Читаем Вчерашний мир. Воспоминания европейца полностью

Несколько проблематичнее для меня – это уже восьмидесятые годы – сложился визит Гюнтера Грасса в Ленинград. К нему в Москве прикрепили некую даму в качестве сопровождающей, которая чуть ли не препятствовала тому, чтобы могли вестись другие разговоры, кроме разговоров гостя с переводчиком. Один-единственный раз мы сидели в его номере в гостинице «Европейская», и сопровождающей накоротко пришлось отлучиться в туалет. Мы заговорили (что Гюнтера Грасса очень интересовало) об антисемитизме в Советском Союзе. Но времени для обстоятельного ответа у меня не нашлось: слишком быстро сопровождающая вернулась в комнату, и по ее взгляду можно было понять, что она по меньшей мере пыталась угадать, о чем говорили за время ее отсутствия. Я смог ответить Грассу лишь на следующий день завуалированным образом – небольшим анекдотом. Мы сидели в ресторане ленинградского Союза писателей. Сюда мы пришли после прогулки по набережной Невы от самой Стрелки Васильевского острова. «Здесь, на набережной Невы (несколько домов отсюда), у моего приятеля-художника, еврея между прочим, мастерская, – рассказывал я Грассу. – Так этот приятель каждое утро поглядывает на Неву и с тревогой ждет нового залпа „Авроры“, который на этот раз возвестит не о новой революции, а об очередном погроме». Грасс ответил историей из одной из своих книг о его тете в сегодняшней польской деревне, которую он там навестил. Он предложил ей уехать вместе с ним на Запад. Жить ей там будет легче, лучше; и он купит ей дом, кур, свинью, корову – все, что она захочет. «Но тетя, – так рассказывал он, – лишь кивнула и сказала: „Да, на Западе лучше. Но на Востоке красивше“». Не знаю, насколько точно я это передал, но по смыслу – совершенно точно.

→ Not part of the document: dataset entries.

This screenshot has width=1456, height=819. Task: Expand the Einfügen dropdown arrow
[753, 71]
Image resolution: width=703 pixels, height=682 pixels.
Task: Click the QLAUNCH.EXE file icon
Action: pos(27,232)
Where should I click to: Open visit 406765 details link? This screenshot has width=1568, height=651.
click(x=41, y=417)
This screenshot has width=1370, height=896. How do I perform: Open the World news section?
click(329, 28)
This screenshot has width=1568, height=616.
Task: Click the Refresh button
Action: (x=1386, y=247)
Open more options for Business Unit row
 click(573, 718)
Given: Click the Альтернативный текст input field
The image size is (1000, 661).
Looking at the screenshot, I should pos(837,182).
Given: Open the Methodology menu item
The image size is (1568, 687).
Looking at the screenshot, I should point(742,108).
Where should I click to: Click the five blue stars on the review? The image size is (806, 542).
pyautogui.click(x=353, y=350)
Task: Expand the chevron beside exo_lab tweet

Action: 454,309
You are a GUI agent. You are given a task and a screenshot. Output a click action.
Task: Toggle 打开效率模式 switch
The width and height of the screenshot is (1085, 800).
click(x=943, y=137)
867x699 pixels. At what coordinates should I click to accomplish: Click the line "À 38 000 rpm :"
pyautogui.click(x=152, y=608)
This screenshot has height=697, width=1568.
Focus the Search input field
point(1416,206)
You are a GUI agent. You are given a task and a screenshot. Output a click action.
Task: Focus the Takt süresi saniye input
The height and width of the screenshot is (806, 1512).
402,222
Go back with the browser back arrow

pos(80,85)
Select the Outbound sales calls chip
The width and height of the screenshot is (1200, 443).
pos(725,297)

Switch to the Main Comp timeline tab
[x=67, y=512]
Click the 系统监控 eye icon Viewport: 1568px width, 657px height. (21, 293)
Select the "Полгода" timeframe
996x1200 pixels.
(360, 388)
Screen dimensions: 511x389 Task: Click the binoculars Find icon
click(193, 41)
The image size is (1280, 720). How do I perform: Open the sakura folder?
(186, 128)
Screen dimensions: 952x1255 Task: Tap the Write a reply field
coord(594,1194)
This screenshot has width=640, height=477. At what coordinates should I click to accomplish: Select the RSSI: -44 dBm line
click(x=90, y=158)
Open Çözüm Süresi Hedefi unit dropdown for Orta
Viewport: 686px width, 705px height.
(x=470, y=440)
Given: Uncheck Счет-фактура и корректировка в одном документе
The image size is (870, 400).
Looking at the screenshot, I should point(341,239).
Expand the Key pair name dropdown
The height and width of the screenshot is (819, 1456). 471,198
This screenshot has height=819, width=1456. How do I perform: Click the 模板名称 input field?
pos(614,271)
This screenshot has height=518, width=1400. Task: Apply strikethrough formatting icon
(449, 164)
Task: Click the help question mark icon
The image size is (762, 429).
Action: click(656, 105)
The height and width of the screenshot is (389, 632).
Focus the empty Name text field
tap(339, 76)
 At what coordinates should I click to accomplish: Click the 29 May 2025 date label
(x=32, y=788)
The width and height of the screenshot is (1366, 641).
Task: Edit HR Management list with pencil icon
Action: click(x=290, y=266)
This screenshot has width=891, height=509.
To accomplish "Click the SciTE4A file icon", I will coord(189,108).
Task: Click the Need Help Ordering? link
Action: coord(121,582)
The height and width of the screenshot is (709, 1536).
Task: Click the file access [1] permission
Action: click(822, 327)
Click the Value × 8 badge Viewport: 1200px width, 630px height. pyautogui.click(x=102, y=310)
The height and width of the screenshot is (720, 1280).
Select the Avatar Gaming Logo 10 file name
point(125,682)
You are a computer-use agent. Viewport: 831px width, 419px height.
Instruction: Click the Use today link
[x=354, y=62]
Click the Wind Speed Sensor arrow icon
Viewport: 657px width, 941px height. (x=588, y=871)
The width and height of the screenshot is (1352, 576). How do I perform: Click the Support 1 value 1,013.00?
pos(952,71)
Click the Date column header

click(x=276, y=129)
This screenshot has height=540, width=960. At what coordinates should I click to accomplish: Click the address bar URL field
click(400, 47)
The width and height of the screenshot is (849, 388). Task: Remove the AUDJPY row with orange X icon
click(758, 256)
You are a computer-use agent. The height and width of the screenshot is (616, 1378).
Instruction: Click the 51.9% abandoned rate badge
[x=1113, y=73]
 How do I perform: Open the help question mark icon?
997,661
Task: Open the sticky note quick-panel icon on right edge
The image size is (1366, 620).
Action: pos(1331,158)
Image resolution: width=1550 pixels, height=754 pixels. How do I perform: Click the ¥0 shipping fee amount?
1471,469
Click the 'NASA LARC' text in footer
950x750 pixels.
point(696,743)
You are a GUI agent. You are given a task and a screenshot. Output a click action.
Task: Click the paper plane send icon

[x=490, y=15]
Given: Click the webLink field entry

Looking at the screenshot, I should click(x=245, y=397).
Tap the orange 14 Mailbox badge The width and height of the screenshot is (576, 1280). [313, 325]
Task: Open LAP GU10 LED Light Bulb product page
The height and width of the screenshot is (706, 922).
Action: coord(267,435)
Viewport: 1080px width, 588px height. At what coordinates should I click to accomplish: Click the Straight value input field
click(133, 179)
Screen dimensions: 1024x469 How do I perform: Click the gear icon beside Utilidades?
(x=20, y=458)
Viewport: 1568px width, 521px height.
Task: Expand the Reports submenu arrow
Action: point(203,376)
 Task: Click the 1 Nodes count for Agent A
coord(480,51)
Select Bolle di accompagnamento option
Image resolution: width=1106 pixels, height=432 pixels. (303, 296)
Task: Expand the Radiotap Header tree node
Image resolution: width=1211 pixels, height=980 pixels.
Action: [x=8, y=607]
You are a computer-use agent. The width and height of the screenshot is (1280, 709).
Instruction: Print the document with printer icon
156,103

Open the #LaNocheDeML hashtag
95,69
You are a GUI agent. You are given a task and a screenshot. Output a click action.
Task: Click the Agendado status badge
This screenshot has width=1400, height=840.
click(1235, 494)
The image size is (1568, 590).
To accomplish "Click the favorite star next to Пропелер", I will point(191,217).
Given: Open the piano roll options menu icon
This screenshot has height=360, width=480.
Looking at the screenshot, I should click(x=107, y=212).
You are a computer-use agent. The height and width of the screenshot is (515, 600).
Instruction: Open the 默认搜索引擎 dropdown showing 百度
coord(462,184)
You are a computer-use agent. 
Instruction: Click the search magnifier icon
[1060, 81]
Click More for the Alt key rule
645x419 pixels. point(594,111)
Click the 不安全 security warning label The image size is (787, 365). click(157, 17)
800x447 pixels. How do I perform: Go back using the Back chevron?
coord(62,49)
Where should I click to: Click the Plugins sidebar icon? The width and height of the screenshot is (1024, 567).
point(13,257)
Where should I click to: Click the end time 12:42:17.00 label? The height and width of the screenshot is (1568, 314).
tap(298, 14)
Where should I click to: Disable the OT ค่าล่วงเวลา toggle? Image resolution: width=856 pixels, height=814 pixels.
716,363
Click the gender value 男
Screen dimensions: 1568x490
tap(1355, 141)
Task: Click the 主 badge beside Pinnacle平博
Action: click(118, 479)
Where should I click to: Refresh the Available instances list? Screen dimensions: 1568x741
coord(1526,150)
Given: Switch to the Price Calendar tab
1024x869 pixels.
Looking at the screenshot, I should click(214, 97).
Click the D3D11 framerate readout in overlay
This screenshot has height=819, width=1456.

И здесь, на Западе, я много раз вспоминал слова тети Гюнтера Грасса: мне близок этот душевный разлад. Так, я припоминаю, что во время моих более поздних поездок в Германию и Англию трижды не мог сдержать слез – по-настоящему плакал, будучи уже взрослым человеком и отцом семейства. В Англии, в небольшом университетском городе Рединге, в тюрьме которого Оскар Уайльд написал свою знаменитую «Редингскую балладу», я оказался во время одной из своих прогулок по городу перед трехэтажным зданием с вывеской «Сказочная страна детства». Я вошел в здание и более часа бродил по всем его трем этажам, показавшимся мне гигантским миром игрушек, и никак не мог прийти в себя, поскольку у меня из-за войны никогда никакой игрушки я припомнить не смог. А здесь был целый мир, способный удовлетворить самые заветные стремления и желания ребенка. Я еще вижу, как ко мне подходит продавщица; слышу, как она озабоченно спрашивает, все ли со мной в порядке, и слышу свой ответ, что чувствую я себя хорошо, как в Стране чудес. Она не поняла меня. Но как ей было понять меня, родившегося в провинциальном русском городе накануне страшной войны; меня, которому во всем этом игрушечном богатстве было отказано; меня, который знал, что и сегодня не для всех детей в России доступна эта Страна чудес.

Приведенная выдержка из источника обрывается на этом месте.